* Try it: Where does the string "agent" occur in the records below? Copy every line that holds it.

* Extracted information:
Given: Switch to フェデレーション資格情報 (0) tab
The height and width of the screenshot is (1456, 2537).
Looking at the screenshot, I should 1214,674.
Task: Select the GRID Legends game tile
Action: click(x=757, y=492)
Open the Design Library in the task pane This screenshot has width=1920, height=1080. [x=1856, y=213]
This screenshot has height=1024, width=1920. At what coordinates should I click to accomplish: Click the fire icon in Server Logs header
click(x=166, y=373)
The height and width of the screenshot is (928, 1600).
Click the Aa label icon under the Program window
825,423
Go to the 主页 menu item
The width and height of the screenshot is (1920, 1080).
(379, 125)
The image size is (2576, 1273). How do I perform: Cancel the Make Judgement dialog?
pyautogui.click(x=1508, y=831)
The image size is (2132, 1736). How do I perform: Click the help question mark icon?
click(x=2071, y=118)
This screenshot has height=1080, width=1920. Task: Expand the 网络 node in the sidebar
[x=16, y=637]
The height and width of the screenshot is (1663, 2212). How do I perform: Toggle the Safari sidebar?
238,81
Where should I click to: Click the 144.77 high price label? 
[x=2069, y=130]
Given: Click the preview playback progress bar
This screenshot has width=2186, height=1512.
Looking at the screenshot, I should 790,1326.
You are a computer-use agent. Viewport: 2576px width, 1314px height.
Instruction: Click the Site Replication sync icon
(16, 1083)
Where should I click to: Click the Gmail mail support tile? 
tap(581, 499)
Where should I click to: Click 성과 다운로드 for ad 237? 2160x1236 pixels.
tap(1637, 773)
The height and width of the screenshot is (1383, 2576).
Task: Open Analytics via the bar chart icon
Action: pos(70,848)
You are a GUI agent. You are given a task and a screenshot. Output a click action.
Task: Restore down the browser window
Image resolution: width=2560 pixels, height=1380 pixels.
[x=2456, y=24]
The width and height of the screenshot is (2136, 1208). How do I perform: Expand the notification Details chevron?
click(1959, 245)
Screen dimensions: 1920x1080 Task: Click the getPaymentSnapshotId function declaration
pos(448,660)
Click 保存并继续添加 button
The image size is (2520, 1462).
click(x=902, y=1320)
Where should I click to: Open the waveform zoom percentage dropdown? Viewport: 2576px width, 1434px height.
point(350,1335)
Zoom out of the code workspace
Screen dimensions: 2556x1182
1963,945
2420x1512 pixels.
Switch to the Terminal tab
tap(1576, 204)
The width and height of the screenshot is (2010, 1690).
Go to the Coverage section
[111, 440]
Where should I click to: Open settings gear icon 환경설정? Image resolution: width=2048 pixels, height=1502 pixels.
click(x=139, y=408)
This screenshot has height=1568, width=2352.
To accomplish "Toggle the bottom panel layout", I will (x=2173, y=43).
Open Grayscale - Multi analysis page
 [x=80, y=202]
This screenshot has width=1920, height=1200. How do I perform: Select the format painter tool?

* Your solution:
You are a computer-use agent. Viewport: 2576px width, 1314px height.
You are a GUI agent. You are given a task and a screenshot. Output a click action.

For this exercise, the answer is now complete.